Antes de se submeter a uma técnica de reprodução assistida é importante que o casal ou mulher solteira estejam bem informados sobre todo o processo e que consultem um médico que os possa orientar. Em termos gerais será pedido aos pacientes o seu historial médico e a realização de alguns exames que avaliam as suas condições físicas.

Mediante uma ecografia são descartados possíveis problemas como malformações uterinas que possam afectar a fertilização do óvulo, a implantação do embrião ou a correcta evolução da gravidez.

Para que certas patologias hormonais sejam descartadas, um estudo do nível hormonal da mulher é realizado através de análises de sangue feitas em determinados dias do seu ciclo menstrual. Entre o terceiro e o quinto dia do ciclo são analisadas as concentrações de progesterona, soro inibina e FSH. Um outro exame apelidado de serologia deve ser, ainda, feito aos membros do casal para que seja possível confirmar que não existem riscos de transmissão para a futura criança de Hepatite B, Hepatite C, VIH, rubéola, sífilis ou toxoplasmoses.

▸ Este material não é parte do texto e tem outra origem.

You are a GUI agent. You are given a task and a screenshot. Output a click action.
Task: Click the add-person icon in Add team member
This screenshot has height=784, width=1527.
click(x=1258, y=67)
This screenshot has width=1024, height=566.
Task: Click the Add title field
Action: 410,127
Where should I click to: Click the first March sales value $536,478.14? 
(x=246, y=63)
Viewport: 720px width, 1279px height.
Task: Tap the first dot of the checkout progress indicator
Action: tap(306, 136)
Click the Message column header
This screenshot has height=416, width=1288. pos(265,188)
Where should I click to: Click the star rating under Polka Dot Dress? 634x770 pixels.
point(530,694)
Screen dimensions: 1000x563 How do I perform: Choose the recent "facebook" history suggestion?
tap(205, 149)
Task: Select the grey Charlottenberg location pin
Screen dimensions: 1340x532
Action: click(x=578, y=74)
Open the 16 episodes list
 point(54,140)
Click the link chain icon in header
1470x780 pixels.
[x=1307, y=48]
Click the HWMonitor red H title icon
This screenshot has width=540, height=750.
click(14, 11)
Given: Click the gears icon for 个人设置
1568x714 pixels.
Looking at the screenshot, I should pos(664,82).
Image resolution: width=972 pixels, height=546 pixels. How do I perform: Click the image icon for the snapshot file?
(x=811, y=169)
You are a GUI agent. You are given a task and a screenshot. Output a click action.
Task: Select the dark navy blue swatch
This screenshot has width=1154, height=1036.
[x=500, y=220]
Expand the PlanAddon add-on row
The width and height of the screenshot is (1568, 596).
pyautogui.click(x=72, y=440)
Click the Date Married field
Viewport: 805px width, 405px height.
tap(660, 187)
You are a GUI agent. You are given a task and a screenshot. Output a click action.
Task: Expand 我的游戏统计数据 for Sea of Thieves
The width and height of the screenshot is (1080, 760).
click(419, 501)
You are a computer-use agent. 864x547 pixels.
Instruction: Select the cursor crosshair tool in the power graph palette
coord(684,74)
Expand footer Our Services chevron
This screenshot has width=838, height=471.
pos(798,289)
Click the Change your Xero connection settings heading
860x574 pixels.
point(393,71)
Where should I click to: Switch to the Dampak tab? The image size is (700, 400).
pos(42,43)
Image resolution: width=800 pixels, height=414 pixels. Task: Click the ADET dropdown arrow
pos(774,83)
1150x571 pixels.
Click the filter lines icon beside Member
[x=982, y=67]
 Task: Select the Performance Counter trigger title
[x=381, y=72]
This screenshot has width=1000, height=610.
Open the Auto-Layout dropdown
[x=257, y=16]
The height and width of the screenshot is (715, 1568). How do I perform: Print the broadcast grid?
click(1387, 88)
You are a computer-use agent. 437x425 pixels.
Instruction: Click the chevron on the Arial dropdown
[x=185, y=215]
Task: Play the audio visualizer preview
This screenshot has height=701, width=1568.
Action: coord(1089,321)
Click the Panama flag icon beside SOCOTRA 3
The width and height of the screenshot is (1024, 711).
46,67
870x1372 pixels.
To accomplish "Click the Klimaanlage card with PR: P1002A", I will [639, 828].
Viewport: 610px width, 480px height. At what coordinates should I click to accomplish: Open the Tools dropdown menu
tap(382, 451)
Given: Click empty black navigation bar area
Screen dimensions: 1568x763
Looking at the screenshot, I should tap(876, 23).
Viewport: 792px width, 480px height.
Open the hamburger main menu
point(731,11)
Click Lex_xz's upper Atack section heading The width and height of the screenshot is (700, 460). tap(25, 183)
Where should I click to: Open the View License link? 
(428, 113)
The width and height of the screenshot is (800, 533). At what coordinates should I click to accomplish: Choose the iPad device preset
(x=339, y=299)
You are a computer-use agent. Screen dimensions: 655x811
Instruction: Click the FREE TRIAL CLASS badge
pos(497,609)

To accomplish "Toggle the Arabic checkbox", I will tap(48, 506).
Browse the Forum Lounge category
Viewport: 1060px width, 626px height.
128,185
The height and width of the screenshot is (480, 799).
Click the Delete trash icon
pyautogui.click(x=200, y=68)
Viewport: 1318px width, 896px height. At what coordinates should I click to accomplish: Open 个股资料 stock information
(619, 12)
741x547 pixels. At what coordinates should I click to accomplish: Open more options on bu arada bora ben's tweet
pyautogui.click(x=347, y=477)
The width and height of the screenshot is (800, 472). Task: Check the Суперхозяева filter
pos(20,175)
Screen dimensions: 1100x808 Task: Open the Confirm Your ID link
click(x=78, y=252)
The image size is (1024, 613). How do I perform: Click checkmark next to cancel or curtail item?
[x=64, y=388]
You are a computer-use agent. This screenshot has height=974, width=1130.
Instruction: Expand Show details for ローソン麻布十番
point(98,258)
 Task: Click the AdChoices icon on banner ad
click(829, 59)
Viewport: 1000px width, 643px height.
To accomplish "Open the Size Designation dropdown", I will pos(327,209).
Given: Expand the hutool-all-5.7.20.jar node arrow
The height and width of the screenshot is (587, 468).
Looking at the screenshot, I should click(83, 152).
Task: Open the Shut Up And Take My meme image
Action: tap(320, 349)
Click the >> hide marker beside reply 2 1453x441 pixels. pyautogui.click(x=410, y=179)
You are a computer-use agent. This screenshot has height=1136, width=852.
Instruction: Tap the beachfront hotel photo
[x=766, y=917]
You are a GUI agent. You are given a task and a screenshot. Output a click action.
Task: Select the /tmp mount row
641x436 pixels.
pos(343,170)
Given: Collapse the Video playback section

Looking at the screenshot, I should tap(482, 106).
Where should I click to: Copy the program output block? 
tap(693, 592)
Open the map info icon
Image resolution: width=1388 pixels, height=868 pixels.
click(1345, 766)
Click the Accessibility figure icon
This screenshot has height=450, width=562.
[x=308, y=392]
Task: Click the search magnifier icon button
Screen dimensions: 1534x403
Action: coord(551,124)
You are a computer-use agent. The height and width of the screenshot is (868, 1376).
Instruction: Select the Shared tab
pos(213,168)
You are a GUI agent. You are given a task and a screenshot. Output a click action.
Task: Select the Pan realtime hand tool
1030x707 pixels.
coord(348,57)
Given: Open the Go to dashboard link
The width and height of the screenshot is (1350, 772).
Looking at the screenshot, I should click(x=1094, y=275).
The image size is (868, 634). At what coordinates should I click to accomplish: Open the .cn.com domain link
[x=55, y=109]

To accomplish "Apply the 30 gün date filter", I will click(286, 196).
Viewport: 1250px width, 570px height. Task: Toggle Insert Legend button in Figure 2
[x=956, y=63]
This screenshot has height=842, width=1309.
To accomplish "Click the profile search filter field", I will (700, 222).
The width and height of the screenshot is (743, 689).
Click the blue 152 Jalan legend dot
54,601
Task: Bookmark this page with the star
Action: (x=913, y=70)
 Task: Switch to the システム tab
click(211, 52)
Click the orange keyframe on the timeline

Um exame que comprova a permeabilidade das trompas de Falópio da mulher é realizado através de técnicas como a histerossalpingografia (estudo radiológico do aparelho reprodutor feminino após a injecção de um líquido de contraste) e como a hísterossonografia que consiste na introdução de um fluído salino no colo do útero que permite uma melhor observação do útero e das trompas de Falópio.

IA

Se todos os resultados dos exames anteriores forem positivos, e se reunirem-se os seguintes requisitos, a inseminação artificial pode ser feita:

  • A mulher possui pelo menos uma trompa de Falópio funcional.
  • O homem deve apresentar, após a capacitação de esperma, uma contagem de espermatozóides móveis igual ou superior a 3 milhões de espermatozóides no sémen ejaculado e com mais de 15% de mobilidade de forma rectilínea. Se o sémen do homem não cumpre estes requisitos a inseminação artificial deve ser feita com o sémen de um dador.
  • É preciso, ainda, ter em conta a idade da paciente. A realização de uma inseminação artificial não está aconselhada para mulheres com mais de 36 anos, já que, as garantias de êxito são poucas.